Furthermore, this project not only allows for a strengthening of previous collaborations between the PI and the University of Edinburgh but also opens up new international collaborations. The isotopic work is being undertaken as part of a new collaboration forged whilst onboard by Williams with Dr Hamelin at the world-renowned Institute of Geophysics, Paris. This work is part of a wider isotopic study of the Louisville Seamounts, involving researchers from the USA, Japan and China. These collaborations open up new avenues of research for the University and potential research opportunities for Williams. As her first PDRA position, this project offers an excellent opportunity for further research training and participation in a large, international research group. Williams also plans on attending the NERC Communicating Science to the Public workshop (2011) to maximise her ability to utilise the university and science press as well as other training workshops offered through the University's 'Skills for the Professional Researcher' programme.

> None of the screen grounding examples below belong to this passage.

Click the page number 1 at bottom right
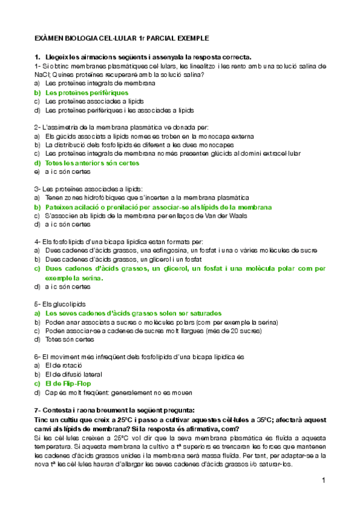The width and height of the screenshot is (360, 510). point(323,481)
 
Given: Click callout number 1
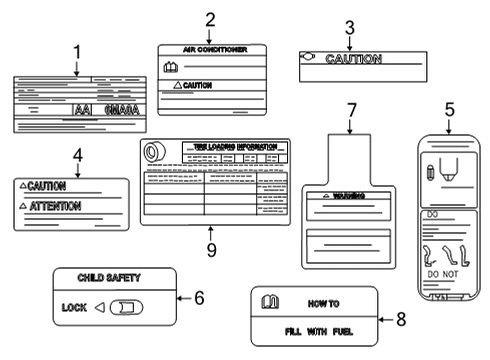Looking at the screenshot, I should [x=77, y=51].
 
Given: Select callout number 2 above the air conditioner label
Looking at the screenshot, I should [x=209, y=19].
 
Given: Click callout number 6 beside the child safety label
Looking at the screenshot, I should [x=198, y=297].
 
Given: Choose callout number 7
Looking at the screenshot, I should [x=350, y=109].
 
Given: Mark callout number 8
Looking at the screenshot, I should [x=400, y=321].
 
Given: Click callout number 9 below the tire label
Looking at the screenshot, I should [x=211, y=249].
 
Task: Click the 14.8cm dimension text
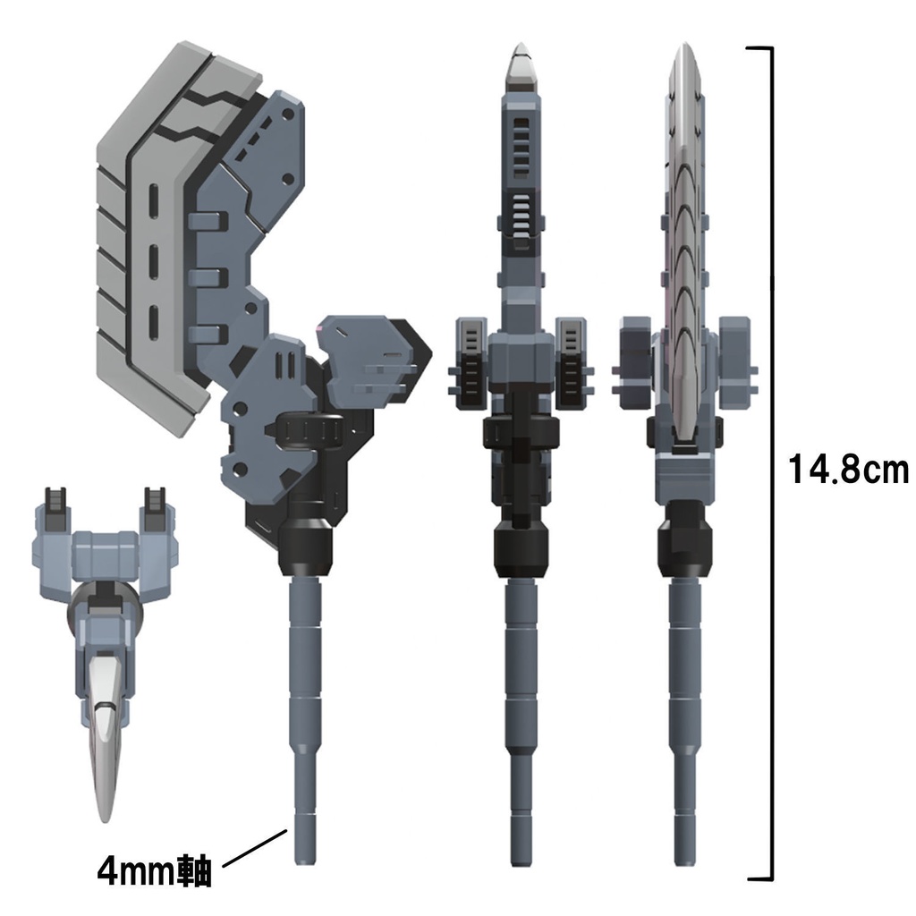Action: [847, 469]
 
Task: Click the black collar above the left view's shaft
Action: [307, 547]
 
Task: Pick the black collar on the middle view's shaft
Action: [521, 547]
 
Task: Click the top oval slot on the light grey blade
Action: [153, 198]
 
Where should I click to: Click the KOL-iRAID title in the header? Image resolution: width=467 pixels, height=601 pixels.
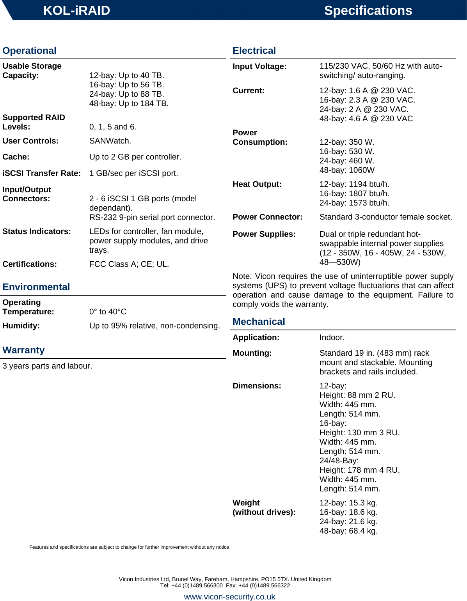coord(76,11)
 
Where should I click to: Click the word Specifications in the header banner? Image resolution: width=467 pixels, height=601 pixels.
coord(368,11)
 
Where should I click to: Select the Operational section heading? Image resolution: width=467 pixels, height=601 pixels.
coord(29,51)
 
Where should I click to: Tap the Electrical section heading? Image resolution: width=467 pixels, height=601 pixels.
coord(254,51)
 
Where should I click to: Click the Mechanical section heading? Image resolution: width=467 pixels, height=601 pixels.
coord(259,322)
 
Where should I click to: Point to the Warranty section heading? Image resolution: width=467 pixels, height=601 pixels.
coord(23,350)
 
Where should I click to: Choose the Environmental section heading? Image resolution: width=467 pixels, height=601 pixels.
coord(36,287)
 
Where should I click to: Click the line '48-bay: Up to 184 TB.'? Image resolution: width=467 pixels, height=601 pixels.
coord(129,103)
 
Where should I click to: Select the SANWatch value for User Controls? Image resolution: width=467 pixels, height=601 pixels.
coord(110,141)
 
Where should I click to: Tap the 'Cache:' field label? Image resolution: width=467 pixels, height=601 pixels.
coord(16,157)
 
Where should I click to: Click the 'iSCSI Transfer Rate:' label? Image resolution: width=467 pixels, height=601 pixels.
coord(41,173)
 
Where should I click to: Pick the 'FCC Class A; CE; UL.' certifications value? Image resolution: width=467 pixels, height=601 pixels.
coord(129,264)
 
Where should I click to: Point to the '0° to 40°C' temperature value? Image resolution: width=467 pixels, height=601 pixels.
coord(108,312)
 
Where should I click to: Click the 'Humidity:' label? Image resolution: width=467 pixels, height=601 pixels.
coord(21,326)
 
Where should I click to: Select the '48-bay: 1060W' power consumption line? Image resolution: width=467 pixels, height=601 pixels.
coord(347,170)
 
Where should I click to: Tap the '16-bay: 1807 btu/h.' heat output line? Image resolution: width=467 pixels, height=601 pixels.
coord(354,193)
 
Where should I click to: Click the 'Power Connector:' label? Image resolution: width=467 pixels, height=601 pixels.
coord(267,217)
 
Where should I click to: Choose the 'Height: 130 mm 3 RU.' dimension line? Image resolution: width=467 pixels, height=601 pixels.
coord(359,433)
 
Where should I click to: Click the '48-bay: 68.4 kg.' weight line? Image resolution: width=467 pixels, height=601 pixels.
coord(348,531)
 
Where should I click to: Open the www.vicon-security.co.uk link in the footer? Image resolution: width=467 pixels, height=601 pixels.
coord(229,597)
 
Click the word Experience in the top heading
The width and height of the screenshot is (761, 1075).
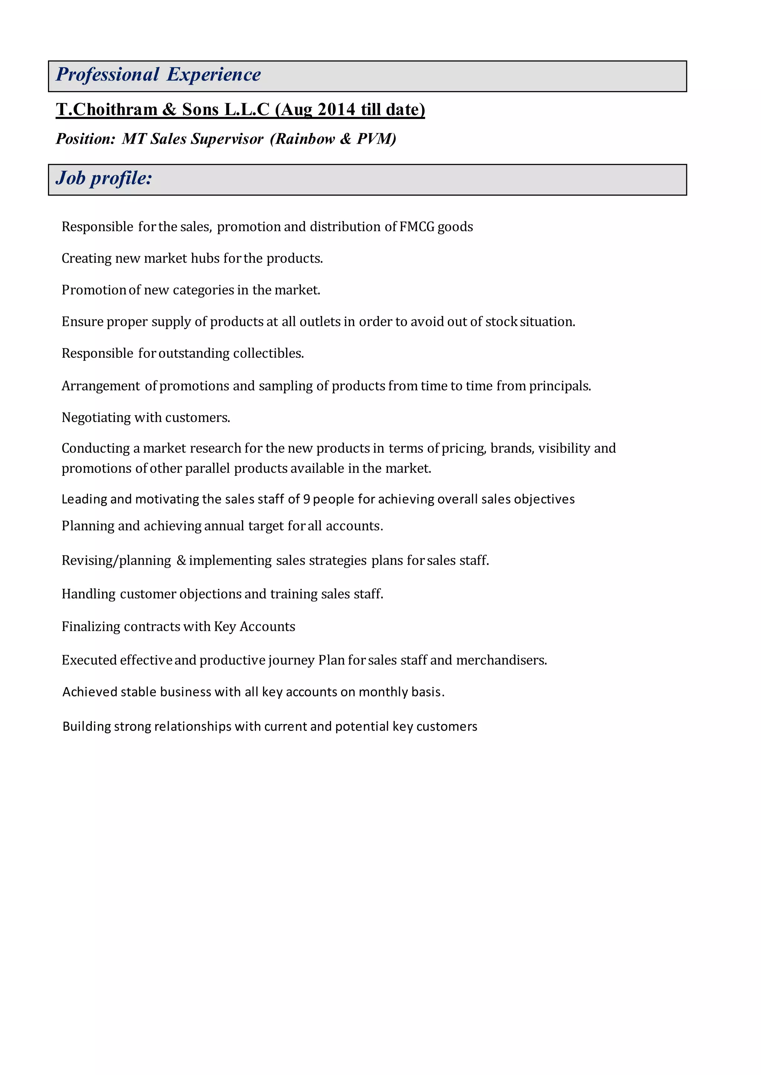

Williams already organises and delivers outreach activities for various schools nationwide as part of her position at the University of Leicester. She also participated weekly in video conferences with schools from around the world whilst onboard the Expedition. The ideas and experience gained from these videoconferences will feed into future events that will include activities based upon IODP and can be used to highlight the UK involvement in this internationally important programme. In addition to this, talks are planned to both the student community and the general public through both the student seminar series and the well-attended Leicester Literary and Philosophical Society.